Dès le début de son remarquable ouvrage, l’auteur nous en donne les clés : « [D]ans ce livre je m’attache à décrire, à travers une démarche combinant géographie, histoire et ethnologie, les conditions particulières dans lesquelles l’Angleterre et la France se sont constituées en tant que nations […] et comment [elles] ont construit des identités nationales différentes à partir des mêmes composantes celtiques, romaines et germaniques ».
Mais il serait réducteur de croire que Gilles Bibeau ne s’intéresse qu’à ces deux pays, même si ceux-ci – en particulier l’Angleterre – constituent le cœur de son récit. Son propos est beaucoup plus large puisqu’il englobe à la fois la saga des Vikings (appelés ici Norois) qui ont « découvert » et colonisé l’Island, le Groenland et le Vinland (Terre-Neuve) entre 750 et l’an 1000 ; les querelles qui ont opposé, aux XVe et XVIe siècles, l’Espagne et le Portugal au sujet du partage de l’Amérique du Sud ; les incursions portugaises dans le Sud-Est asiatique de même que celles des Pays-Bas du côté de l’Indonésie.
Dans cette course aux colonies, il n’est pas étonnant que les intérêts anglais et français en Amérique du Nord se soient souvent heurtés, avec les résultats que l’on sait. Il y avait longtemps que les relations privilégiées entre les deux nations avaient commencé à se détériorer. Gilles Bibeau fait remonter à la conquête de l’Angleterre, en 1066, par les Normands, le début de cette rupture.

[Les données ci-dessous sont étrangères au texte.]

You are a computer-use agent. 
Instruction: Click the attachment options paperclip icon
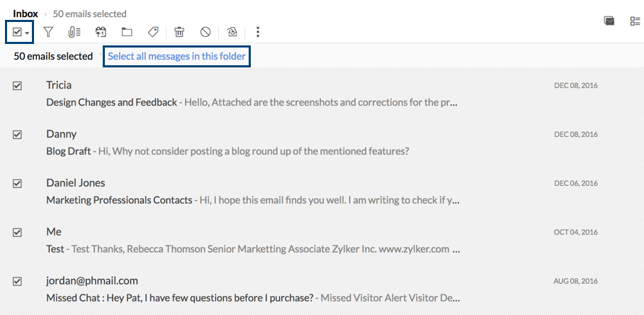point(74,32)
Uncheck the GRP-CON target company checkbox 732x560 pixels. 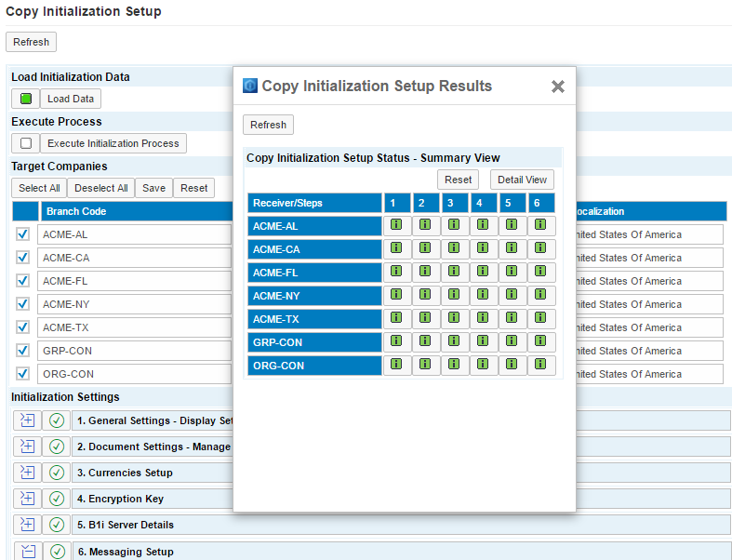tap(23, 351)
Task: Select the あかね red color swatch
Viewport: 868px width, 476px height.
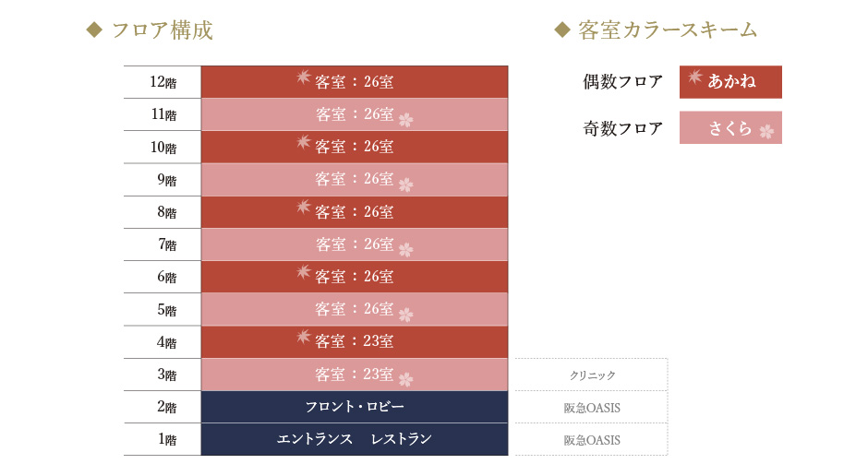Action: (730, 82)
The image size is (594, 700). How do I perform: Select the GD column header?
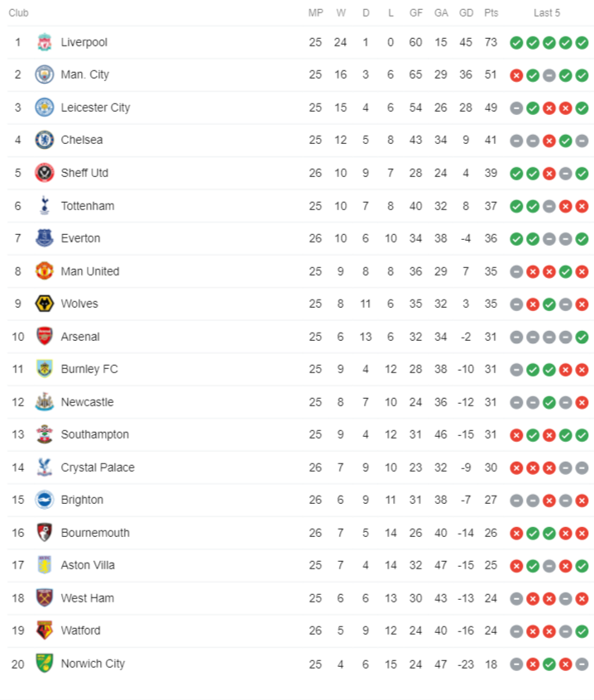pos(466,13)
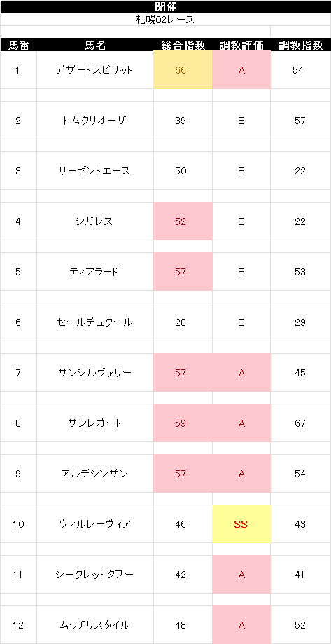Click the pink 52 cell for シガレス
Screen dimensions: 331x644
point(183,221)
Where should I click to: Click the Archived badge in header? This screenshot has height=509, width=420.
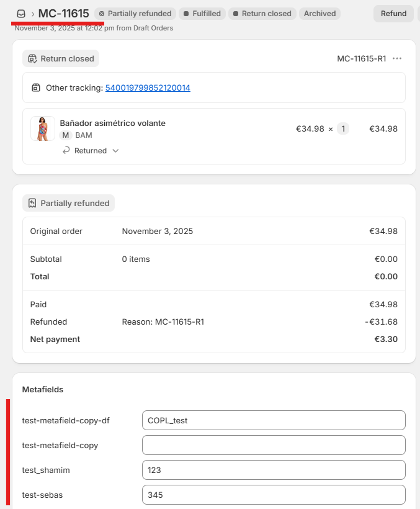coord(319,14)
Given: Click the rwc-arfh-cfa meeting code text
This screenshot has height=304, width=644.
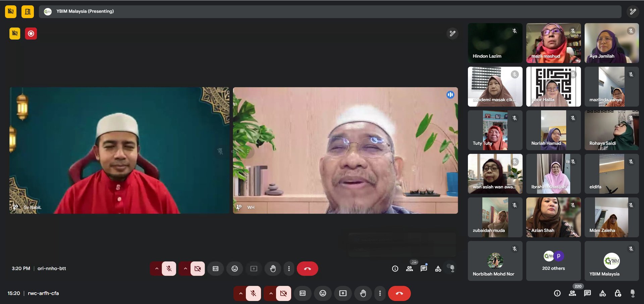Looking at the screenshot, I should point(43,293).
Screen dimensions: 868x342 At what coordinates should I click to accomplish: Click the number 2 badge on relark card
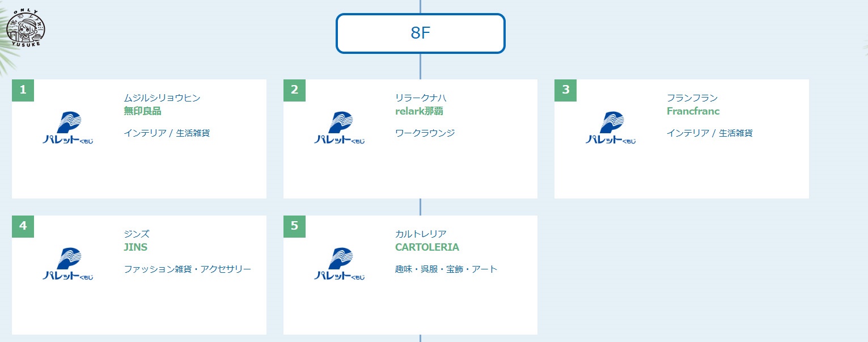click(294, 90)
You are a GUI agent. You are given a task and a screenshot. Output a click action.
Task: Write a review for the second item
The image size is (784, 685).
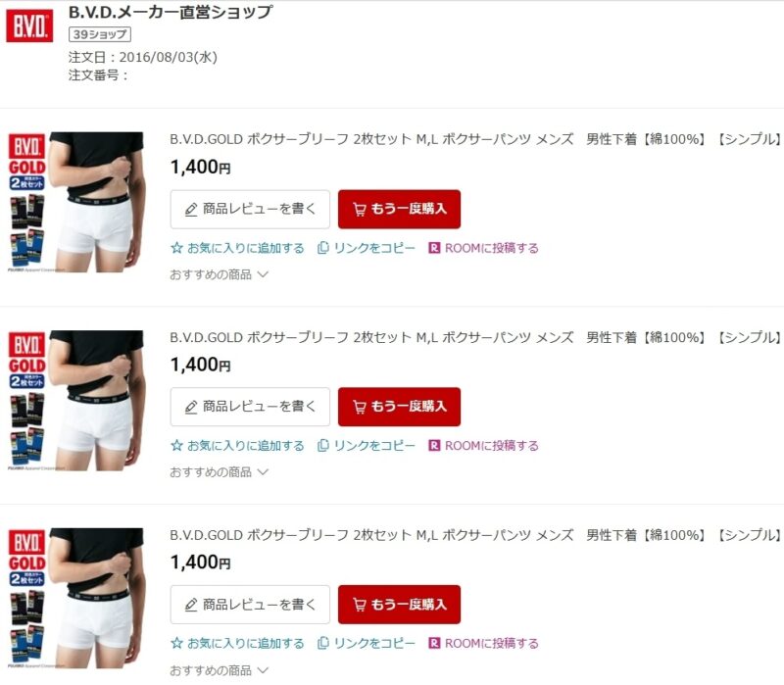(x=250, y=407)
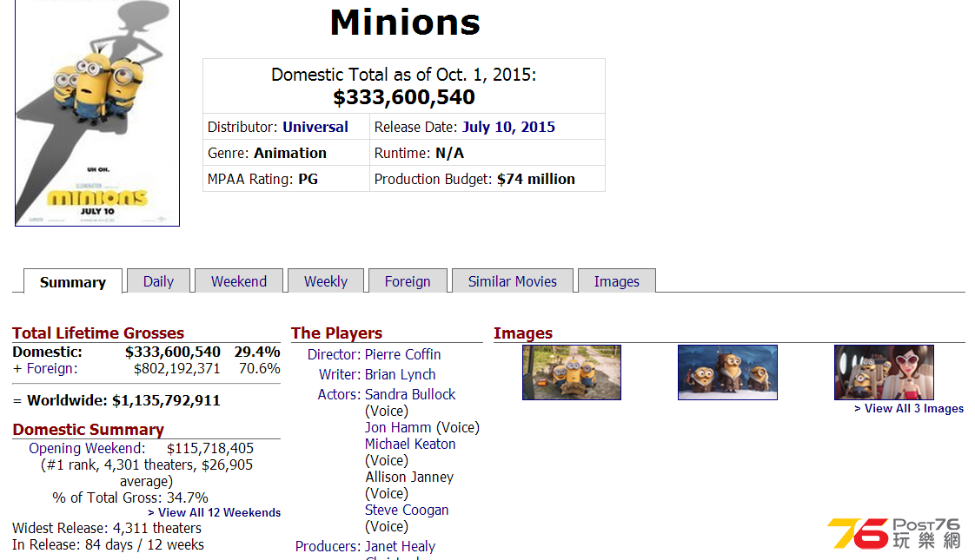
Task: Click the Foreign gross link
Action: point(51,369)
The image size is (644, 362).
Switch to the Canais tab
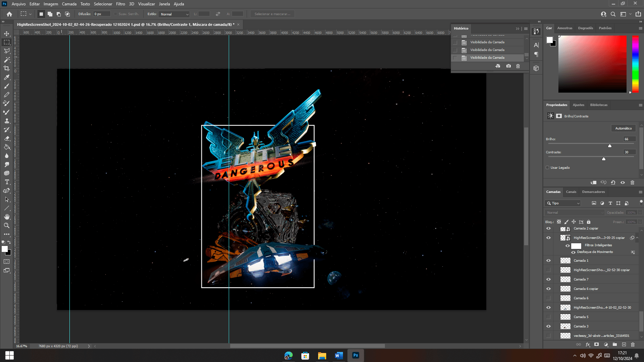pyautogui.click(x=571, y=192)
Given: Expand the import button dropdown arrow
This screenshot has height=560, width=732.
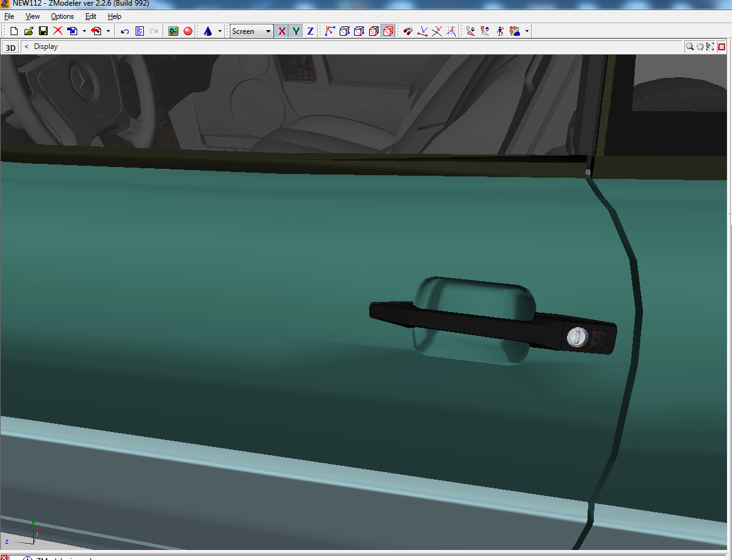Looking at the screenshot, I should click(x=84, y=31).
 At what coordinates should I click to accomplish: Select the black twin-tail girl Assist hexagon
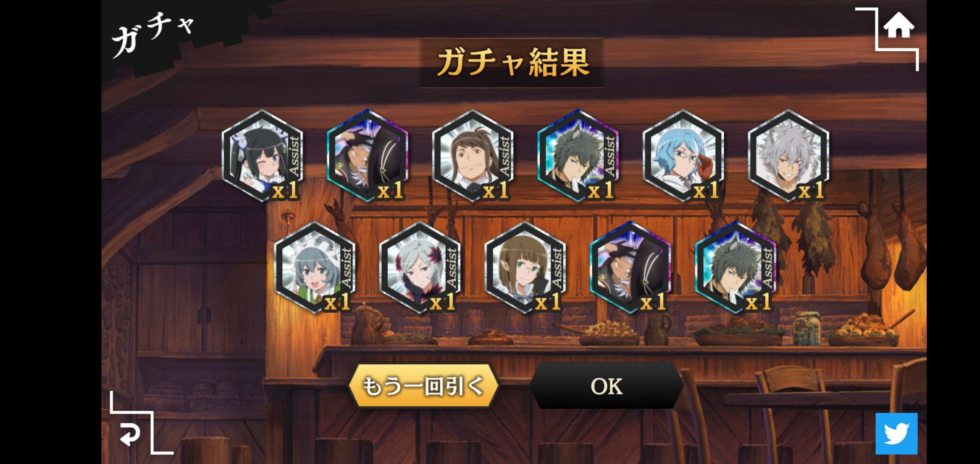click(262, 156)
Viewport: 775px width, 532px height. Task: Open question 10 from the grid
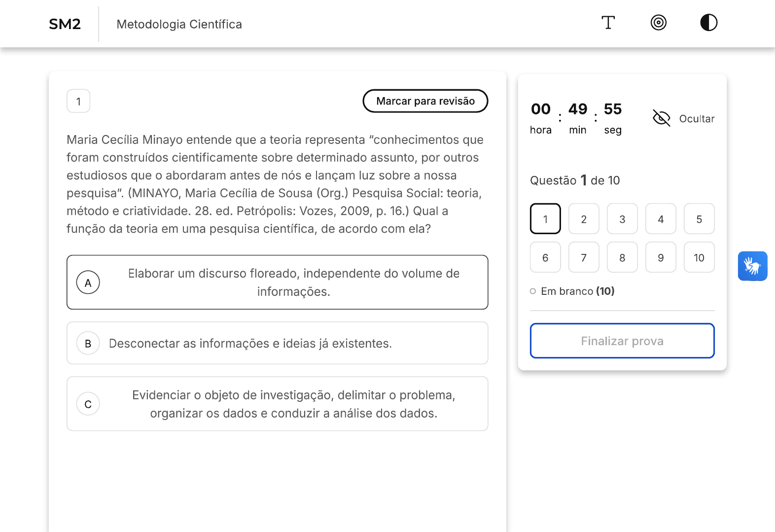coord(699,257)
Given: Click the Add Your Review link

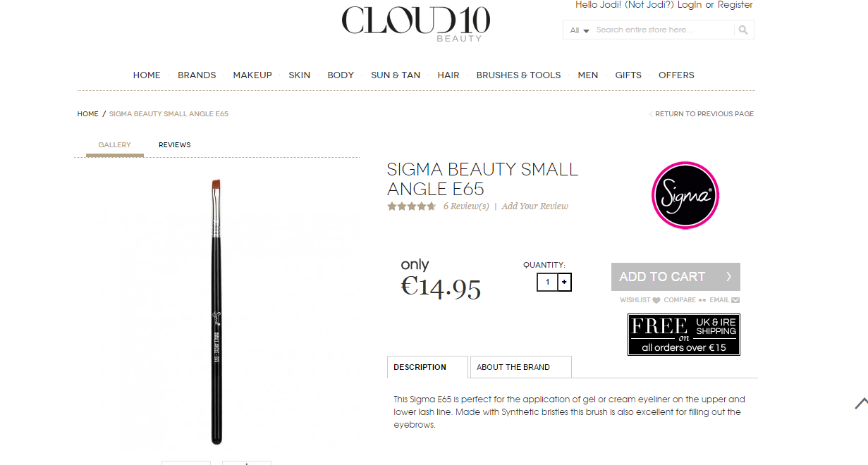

L’arrivée de Guillaume Plantagenêt sur le trône d’Angleterre allait en effet imposer peu à peu aux Anglais une forme féodale de monarchie, héritée des Capétiens qui régnaient alors en France. Ce modèle fut mal accepté de l’autre côté de la Manche. Dès 1215, les barons anglais adoptaient la Magna Carta, qui limitait le pouvoir du roi, jetant ainsi les bases d’une monarchie constitutionnelle. De son côté, la monarchie française allait évoluer dans une tout autre direction, vers l’absolutisme royal dont le plus illustre représentant fut Louis XIV.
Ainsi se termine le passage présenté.